A plank is “a long, thin, flat piece of timber” that is the fundamental position of a political party. It is also often used as a sidewall for raised gardens, which brings me to my Veggie (get used to saying that word) pledges:

  1. We promise that every home will have a vegetable garden. America was built on topsoil, and it is the most underused and overpriced ingredient sold at stores like Walmart. We promise that gardens will become so common that future generations will have to be told the meaning of words like “cement” and “asphalt.” Two of our slogans will be “It takes a garden to raise a vegetable” and “No vegetable left behind.”

  2. We promise that every vegetable will be represented and that minority ones like kale, rutabaga, and spinach will be given every opportunity to grow to their full potential. Of course, staples like potatoes and corn will always be a solid plank on the Veggie platform because they symbolize the great vegetable farmers on our planet.

  3. We promise that our children will receive free copies of “Veggie Tales,” and that they will be given free apples and turnips at school. But “why turnips?” you may ask. Because turnips are one of the most neglected of all vegetables, except perhaps for beetroot and sour cabbage. Children will learn to love turnips because we will put a small gummy in each one given out at school.

  4. We promise that we will allow vegetables to grow sideways. Our culture has learned to grow them upside down and right side up, but not sideways. However, it has been proven by veggie-ologists that some vegetables prefer to grow differently than the prescribed, standard way, and that we should let them grow however way they wish.

  5. We promise to abolish all greenhouses. These veritable prisons cook the skins and wilt the leaves of many vegetables. It is undemocratic and unconstitutional to imprison any vegetable in such hothouses. We also promise to recycle the glass from greenhouses.

  6. We promise universal care for any ailing vegetable, including free transportation in government-owned wheelbarrows to bulb, stem, leaf, and tuber hospitals that will be established within a mile of any garden. Infusions of broccoli juice, as well as soybean vitamins will be available. No vegetable with a preexisting condition—like that of mushrooms, okra, or pumpkin—will be without affordable medical care.

  7. We promise that no vegetable will be embalmed or cremated. All old vegetables will be gathered in buckets and metamorphized as compost, helping new veggies to thrive and survive.

  8. We promise to promote raw vegetable consumption and digestion. It has been proven by science and Reader’s Digest that cooking a vegetable changes its essence—the very core beliefs that are inherent in its structure.

  9. We, therefore, promise to stop vegetable mutilation. No more mashing of potatoes, peeling of onions, husking corn, dicing, slicing, tossing, splitting, melting, frying, baking, blending, boiling, steaming, skinning, carving, canning, or otherwise disfiguring veggies. Punishment will be working five months at a sushi farm or in an oyster bed.
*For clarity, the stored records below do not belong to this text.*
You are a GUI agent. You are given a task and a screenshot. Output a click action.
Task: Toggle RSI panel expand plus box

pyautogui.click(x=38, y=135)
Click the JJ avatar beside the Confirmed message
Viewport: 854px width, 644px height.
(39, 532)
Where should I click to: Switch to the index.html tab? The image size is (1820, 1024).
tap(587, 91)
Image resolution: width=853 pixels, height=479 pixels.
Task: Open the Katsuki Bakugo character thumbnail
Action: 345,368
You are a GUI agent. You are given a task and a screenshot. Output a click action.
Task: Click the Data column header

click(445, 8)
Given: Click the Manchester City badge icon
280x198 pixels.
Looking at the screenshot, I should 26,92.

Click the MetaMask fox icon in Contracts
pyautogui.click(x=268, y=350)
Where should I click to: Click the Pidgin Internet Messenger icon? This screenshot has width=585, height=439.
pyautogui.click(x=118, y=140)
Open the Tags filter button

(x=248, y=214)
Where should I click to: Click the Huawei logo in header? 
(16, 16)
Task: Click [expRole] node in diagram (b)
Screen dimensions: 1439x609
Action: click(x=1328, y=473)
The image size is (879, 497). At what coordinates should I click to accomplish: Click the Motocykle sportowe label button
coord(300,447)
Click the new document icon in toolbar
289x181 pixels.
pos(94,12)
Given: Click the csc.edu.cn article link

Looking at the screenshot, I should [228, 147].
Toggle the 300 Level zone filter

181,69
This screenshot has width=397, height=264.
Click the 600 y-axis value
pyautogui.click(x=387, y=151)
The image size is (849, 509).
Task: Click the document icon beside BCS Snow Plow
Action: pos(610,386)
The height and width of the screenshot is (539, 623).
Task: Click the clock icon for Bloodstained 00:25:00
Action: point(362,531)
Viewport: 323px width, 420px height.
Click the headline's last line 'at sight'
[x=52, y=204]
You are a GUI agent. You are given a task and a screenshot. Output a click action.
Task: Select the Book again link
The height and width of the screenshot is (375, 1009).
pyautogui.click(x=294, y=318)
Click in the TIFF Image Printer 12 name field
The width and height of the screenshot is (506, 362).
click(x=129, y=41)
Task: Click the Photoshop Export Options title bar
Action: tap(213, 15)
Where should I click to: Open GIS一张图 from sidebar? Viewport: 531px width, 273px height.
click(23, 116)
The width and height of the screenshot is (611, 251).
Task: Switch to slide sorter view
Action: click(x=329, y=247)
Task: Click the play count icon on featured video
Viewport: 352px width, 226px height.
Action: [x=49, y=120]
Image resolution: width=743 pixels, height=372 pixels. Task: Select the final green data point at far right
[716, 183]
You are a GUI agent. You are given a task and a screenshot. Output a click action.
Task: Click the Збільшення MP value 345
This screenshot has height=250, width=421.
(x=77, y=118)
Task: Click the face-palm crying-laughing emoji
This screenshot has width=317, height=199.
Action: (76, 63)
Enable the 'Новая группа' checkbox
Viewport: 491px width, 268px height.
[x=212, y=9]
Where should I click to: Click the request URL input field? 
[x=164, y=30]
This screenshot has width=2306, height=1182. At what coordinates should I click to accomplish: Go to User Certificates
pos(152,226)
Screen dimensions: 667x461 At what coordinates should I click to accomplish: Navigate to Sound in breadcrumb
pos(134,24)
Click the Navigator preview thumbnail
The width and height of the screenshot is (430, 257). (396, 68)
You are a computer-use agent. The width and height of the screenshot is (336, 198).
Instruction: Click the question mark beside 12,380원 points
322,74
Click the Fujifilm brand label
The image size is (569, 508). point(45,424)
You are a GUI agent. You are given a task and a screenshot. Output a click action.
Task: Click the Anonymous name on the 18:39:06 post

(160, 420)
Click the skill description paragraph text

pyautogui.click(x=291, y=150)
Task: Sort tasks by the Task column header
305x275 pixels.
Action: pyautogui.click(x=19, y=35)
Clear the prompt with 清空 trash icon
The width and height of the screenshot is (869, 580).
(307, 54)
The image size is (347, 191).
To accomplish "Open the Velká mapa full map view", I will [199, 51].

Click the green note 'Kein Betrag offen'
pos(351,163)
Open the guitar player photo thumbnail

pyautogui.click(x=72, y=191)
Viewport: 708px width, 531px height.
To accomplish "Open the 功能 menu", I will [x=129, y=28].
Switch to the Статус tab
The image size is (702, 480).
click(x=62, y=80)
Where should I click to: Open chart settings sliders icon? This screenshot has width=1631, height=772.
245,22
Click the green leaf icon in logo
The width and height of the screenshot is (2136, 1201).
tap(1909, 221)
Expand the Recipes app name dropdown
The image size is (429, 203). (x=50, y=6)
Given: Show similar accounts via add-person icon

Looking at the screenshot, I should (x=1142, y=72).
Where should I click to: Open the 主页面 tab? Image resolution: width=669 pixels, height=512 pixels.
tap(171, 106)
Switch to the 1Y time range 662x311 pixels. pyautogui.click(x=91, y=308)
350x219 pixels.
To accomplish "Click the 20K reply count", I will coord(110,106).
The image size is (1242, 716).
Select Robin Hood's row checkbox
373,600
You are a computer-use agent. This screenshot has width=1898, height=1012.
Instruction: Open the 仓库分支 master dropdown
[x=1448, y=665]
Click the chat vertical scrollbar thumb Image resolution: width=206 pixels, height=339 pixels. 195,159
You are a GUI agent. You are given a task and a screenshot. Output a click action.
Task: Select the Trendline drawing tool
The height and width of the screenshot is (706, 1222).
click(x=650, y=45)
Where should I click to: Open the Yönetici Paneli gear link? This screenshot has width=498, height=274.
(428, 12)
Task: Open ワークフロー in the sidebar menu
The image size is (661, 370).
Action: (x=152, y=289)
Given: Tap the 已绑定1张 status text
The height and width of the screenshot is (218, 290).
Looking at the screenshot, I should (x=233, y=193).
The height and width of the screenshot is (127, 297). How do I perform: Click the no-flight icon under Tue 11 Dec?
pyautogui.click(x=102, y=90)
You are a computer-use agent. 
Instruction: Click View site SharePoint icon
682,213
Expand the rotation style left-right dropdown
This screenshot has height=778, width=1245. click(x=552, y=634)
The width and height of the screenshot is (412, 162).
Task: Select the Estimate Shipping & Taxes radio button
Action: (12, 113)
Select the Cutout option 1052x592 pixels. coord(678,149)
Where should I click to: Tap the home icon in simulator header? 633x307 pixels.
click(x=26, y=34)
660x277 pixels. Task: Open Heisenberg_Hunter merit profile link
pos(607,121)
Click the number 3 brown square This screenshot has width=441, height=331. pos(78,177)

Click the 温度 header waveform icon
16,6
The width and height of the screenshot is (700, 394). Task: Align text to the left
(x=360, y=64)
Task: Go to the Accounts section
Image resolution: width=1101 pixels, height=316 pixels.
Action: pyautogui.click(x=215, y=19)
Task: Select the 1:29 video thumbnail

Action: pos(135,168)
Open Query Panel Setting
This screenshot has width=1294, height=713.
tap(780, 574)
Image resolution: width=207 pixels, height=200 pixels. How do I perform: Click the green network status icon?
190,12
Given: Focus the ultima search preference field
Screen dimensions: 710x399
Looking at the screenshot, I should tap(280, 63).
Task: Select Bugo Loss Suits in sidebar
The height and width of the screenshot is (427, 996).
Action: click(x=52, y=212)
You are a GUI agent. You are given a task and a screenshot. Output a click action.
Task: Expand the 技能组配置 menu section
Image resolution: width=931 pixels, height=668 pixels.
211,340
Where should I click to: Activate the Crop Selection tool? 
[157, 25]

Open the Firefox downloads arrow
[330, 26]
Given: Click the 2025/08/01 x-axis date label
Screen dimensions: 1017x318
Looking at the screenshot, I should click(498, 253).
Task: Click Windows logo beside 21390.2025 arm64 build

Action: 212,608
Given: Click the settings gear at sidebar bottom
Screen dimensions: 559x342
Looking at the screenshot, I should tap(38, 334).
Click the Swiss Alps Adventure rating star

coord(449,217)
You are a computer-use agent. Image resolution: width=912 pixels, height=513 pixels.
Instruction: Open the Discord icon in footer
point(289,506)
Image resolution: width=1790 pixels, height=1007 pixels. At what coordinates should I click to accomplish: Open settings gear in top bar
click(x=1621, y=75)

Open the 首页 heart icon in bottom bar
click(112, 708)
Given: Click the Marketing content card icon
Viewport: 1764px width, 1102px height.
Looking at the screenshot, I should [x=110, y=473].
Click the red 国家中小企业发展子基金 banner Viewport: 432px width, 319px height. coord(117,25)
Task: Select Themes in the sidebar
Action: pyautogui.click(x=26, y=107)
  10. We promise that the very soul of our civilization—vegetable growth and care—will be re-established throughout our nation. Edible flowers will be optional, but available to plant along the border of any garden. All vegetables will be equal, although, as someone once said, “Some will be more equal than others.” Immigrant vegetables, like Irish potatoes and Dutch stamppot, have already been part of our past.

  11. We promise that in the next 20 years, we will grow vegetables on the moon and Mars. Our platform includes a new “Veggies in Space” floorboard which will allow all future immigrants and aliens to eat aloft without needing green cards or Visas.

  12. Finally, the Veggie party promises to develop a vaccine that will make the sight of meat revolting. Animals will be safe to grow freely and roam anywhere, except in gardens. One exception may be cats, which seem to be natural predators of vegetables. In addition, we promise that all vegetables will be allowed to carry peelers for protection in Texas.

Farl Kranklin, for The Vegetarian National Committee Waco, Texas June, 2023

Note: no actual vegetable has been harmed during the writing of this essay.